The output audio signal 135 may be output over a speaker, but noise level of the output audio signal 135 may be reduced. Modifications, additions, or omissions may be made to the processing system 100 without departing from the scope of the present disclosure.
FIGS. 2A-2C illustrate schematic diagrams 220, 230, and 240 with an example audio signal 202 separated into multiple frequency bands. The schematic diagram 220 of FIG. 2a illustrates an audio signal 202 separated into ten frequency bands 210. The y-axis 206 of the schematic diagram 220 may represent a magnitude of the audio signal 202 at a particular frequency. In some embodiments, the magnitude of the audio signal 202 may be a normalized magnitude. The x-axis 208 of the schematic diagram 220 may represent a frequency of the audio signal 202. In some embodiments, the x-axis 208 may represent frequencies from 0 kHz to 20 kHz. Although depicted with ten frequency bands 210, in some embodiments, there may be more or fewer than ten frequency bands. Additionally, although the frequency bands 210 are depicted with approximately equal bandwidth of frequency, the frequency bands 210 may include different bandwidths of frequency. The schematic diagram 220 of FIG. 2a may represent the audio signal 202 at a first point in time. The schematic diagram 230 of FIG. 2b may represent the audio signal 202 at a second point in time. The schematic diagram 240 of FIG. 2c may represent an attenuated audio signal 204 after the audio signal 202 is attenuated.

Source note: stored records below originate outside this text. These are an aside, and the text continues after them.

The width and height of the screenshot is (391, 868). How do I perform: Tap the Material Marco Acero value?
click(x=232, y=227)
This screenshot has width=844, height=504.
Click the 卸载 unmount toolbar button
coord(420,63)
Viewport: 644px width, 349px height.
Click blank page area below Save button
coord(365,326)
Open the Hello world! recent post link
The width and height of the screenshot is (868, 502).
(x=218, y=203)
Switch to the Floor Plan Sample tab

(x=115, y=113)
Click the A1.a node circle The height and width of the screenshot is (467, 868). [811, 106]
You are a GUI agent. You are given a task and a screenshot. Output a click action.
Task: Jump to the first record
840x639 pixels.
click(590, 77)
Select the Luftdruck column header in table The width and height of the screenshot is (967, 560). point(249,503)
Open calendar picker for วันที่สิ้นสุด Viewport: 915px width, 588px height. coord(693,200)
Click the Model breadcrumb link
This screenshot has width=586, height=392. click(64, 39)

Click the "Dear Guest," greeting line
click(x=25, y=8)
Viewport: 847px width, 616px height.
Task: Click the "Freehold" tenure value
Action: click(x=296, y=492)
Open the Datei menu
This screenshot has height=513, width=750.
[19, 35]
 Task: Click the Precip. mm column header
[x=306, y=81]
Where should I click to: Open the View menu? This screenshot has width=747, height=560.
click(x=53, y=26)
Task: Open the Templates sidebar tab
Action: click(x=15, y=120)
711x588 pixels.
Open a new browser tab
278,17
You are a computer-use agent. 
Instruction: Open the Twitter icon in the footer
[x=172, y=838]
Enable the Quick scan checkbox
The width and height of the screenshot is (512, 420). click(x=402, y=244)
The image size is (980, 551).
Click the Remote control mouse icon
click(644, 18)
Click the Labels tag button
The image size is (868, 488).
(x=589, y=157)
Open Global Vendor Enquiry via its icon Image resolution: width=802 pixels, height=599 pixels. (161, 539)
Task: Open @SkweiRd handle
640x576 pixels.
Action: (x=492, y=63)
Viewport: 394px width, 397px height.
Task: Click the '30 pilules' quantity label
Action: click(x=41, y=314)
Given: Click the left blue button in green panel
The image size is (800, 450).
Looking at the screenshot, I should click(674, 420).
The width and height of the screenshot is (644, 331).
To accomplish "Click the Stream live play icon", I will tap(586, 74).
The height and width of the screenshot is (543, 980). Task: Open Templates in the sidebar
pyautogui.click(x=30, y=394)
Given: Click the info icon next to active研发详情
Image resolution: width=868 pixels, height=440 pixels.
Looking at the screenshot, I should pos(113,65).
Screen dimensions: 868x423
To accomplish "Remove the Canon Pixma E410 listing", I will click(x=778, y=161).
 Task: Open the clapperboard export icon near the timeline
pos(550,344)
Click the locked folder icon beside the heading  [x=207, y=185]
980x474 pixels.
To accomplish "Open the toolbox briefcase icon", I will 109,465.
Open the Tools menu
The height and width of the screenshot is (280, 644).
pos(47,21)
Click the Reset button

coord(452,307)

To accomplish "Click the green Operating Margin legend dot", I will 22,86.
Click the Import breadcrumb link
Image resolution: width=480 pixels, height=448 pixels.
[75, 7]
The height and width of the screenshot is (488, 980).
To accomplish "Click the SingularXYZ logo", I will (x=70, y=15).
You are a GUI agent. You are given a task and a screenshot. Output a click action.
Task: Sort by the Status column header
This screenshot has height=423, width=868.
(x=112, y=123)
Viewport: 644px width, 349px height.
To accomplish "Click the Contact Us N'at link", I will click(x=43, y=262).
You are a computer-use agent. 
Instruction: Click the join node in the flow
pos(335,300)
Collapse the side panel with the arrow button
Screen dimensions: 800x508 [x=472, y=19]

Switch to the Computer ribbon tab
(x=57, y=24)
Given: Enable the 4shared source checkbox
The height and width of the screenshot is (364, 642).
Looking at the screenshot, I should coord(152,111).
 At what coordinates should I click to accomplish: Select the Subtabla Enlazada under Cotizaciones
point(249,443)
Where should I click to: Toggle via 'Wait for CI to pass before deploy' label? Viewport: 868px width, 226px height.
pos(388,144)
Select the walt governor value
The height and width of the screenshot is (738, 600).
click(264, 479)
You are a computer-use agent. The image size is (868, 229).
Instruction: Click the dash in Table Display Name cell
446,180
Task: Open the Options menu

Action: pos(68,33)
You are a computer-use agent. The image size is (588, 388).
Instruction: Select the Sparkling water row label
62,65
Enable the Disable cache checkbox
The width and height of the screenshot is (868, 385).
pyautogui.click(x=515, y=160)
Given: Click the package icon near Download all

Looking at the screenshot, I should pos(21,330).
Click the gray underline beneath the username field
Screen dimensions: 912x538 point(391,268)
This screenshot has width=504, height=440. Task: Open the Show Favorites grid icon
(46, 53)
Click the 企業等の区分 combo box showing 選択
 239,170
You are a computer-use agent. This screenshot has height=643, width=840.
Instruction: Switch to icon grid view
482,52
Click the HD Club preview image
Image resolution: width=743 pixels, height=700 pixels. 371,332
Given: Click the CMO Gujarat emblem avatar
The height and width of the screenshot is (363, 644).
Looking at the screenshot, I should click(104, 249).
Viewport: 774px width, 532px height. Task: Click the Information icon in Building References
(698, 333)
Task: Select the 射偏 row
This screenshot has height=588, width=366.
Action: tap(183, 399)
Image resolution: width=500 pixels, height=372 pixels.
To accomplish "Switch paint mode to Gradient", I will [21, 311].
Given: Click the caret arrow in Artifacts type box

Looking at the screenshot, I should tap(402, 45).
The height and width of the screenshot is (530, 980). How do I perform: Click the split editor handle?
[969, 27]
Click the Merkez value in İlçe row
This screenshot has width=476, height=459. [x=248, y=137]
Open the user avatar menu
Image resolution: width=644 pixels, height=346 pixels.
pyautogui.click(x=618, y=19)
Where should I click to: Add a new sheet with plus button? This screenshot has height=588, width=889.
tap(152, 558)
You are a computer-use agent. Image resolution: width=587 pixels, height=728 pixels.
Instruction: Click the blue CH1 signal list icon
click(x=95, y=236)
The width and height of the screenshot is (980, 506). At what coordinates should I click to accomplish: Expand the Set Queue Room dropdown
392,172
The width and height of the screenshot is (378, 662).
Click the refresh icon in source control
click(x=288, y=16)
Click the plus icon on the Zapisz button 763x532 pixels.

In some embodiments, a processing environment, such as the processing system 100 of FIG. 1, may obtain the audio signal 202. In these and other embodiments, the audio signal 202 may be separated into ten frequency bands 210. The magnitude of the audio signal 202 may vary in each of the frequency bands 210. For example, as depicted in FIG. 2a , the magnitude of the audio signal 202 may generally increase from frequency band 210 a to frequency band 210 d. The magnitude of the audio signal 202 may remain generally constant from frequency band 210 e to 210 g. The magnitude of the audio signal 202 may peak again in frequency band 210 h. The magnitude of the audio signal 202 may decline in frequency bands 210 i and 210 j.
The processing module may analyze each of the frequency bands 210 to determine if the frequency bands include intended audio signal components. In some embodiments, intended audio signal components may be determined to be included in a particular frequency band using the first method described above with respect to FIG. 1 if a difference between an average magnitude of frequency components inside a particular frequency band during a first time frame and an average magnitude of frequency components inside the particular frequency band during a second time frame is more than a magnitude threshold. In these and other embodiments, the second time frame may be after the first time frame. Alternatively or additionally, in some embodiments, intended audio signal components may be determined to be included in a particular frequency band using the second method described above with respect to FIG. 1 if a signal-to-noise ratio calculated from an envelope of the frequency components inside the particular frequency band during a first duration of time and an envelope of the frequency components inside the particular frequency band during a second duration of time is more than a noise threshold. In these and other embodiments, the second duration of time may be longer than the first duration of time and the second duration of time may overlap the first duration of time. In some embodiments, the magnitude threshold and the noise threshold may be different for different frequency bands.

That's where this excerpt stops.